===== PASSAGE FOR REVIEW =====

Good to know about the purple 'key lime' pie; thanks! There's tons of Oregon grape getting ripe just now, so I might just try that out

Date: 2012-10-09 05:31 am (UTC)
From: [identity profile] elenbarathi.livejournal.com
Here's some pics of wild grapes with size references:

http://chateau-z.com/images/aestivalisbunchandleaves.jpg

http://www.flickr.com/photos/starleys/6209826758/

.... and one of Oregon grape for comparison:

http://www.herb-pharm.com/store/images/plants/oregon_grape.jpg

Date: 2012-10-09 07:42 am (UTC)
From: [identity profile] marveen.livejournal.com
Ah, that explains it. The only wild grapes I'd ever been up close to were the muscadines, and those are a somewhat different kettle of fish.

Date: 2012-10-09 12:57 am (UTC)
From: [identity profile] elenbarathi.livejournal.com
The red is woody nightshade, or bittersweet. The black is the deadly nightshade, which I've never actually seen in the wild, either back East or here; it's a European native.

Date: 2012-10-08 11:57 pm (UTC)
From: [identity profile] sayga.livejournal.com
There was a news article here recently about giant hogweed found at an elementary school. It looks like Queen Anns lace, only HUGE, but it is also toxis and will blister a person's skin, leave scars and cause blindness if it gets in your eyes (and it was introduced to the US on purpose, because it's pretty. Nice). The article went on to describe the differences between Queen Ann's Lace and giant hogweed. It's pretty important to know the difference between a lot of plants. I'm growing catnip, which sometimes looks like stinging nettle, but luckily for now we don't have stinging nettles in our yard.

I did not know sweet potato was in the morning glory family, though. That's kind of crazy!

Date: 2012-10-09 01:07 am (UTC)
From: [identity profile] elenbarathi.livejournal.com
We've got giant hogweed out here too; it's evil stuff. The flowers are white lacey umbels like Queen Anne's Lace, but there the resemblance ends, because Queen Anne's Lace is a little roadside flower, and Giant Hogweed is a giant sprawling monster, like Poison Hemlock on steroids. The sap is a phototoxin; reacts with sunlight to destroy tissue, and it's under pressure in those big hollow stalks, like alien blood in Aliens. Totally evil. It originated in the Caucasus, probably at Castle Dracula.

=====

◆ **EXERCISE GOAL**: Please repeat everything in the comment thread on wild plants from "http://www.herb-pharm.com/store/images/plants/oregon_grape.jpg" down to "a European native.". The items have no connection to the comment thread on wild plants.

===== PROVIDED INFORMATION =====

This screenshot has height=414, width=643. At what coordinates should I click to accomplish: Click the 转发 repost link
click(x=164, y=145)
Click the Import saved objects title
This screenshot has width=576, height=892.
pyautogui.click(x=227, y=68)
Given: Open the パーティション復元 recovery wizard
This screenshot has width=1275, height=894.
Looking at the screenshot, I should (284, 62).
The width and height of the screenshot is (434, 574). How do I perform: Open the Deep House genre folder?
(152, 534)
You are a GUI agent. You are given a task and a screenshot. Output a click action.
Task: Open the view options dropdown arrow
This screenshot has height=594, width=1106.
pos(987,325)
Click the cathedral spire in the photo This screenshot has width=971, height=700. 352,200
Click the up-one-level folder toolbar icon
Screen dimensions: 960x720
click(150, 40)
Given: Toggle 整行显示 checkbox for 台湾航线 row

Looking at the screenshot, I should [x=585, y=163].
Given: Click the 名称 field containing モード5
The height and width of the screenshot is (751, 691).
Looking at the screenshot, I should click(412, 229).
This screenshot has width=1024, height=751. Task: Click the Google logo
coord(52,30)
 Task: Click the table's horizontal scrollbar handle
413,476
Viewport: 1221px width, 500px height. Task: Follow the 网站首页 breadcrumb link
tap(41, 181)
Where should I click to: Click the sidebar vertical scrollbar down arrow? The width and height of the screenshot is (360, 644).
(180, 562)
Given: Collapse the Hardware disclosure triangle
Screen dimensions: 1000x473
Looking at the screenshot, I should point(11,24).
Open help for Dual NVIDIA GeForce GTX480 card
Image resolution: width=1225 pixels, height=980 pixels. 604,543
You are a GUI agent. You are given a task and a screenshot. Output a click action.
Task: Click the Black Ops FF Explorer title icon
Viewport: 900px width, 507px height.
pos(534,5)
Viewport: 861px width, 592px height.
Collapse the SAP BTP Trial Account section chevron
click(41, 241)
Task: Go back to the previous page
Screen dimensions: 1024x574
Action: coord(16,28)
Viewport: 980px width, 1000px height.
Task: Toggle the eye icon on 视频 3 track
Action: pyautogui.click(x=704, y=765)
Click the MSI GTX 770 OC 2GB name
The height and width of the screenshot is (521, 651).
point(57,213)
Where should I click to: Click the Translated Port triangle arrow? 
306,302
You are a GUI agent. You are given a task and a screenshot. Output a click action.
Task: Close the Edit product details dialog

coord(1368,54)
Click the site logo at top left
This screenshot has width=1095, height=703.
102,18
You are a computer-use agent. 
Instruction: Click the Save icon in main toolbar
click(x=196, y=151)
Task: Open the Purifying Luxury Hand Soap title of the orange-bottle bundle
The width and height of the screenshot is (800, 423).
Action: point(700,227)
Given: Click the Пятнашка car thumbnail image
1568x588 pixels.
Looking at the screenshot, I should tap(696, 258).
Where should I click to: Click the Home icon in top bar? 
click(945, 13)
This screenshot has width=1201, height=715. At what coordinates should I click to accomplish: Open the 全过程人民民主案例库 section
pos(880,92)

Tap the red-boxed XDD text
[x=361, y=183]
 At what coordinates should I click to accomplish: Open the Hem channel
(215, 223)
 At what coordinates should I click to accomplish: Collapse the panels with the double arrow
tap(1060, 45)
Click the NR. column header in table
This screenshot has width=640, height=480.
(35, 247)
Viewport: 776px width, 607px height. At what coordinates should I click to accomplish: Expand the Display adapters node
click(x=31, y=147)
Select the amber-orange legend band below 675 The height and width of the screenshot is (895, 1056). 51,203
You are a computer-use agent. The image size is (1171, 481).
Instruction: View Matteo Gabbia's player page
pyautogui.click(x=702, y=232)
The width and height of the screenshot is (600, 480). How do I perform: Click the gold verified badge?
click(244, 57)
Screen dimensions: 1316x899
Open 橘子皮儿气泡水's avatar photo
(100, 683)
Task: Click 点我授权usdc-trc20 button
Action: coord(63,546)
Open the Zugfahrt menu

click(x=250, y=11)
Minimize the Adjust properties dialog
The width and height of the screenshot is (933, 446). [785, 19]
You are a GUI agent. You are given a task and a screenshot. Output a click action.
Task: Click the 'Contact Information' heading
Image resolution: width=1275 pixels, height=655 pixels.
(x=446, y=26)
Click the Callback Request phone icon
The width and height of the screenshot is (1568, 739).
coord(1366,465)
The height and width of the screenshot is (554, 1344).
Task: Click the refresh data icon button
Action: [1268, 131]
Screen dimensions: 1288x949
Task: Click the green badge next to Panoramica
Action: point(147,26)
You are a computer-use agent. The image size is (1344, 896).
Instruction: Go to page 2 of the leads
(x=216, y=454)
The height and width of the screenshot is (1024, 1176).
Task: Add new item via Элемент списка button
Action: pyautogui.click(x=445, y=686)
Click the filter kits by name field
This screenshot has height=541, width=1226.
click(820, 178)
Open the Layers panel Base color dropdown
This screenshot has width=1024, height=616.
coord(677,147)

=====

◆ **ANSWER AREA**:
http://www.herb-pharm.com/store/images/plants/oregon_grape.jpg

Date: 2012-10-09 07:42 am (UTC)
From: [identity profile] marveen.livejournal.com
Ah, that explains it. The only wild grapes I'd ever been up close to were the muscadines, and those are a somewhat different kettle of fish.

Date: 2012-10-09 12:57 am (UTC)
From: [identity profile] elenbarathi.livejournal.com
The red is woody nightshade, or bittersweet. The black is the deadly nightshade, which I've never actually seen in the wild, either back East or here; it's a European native.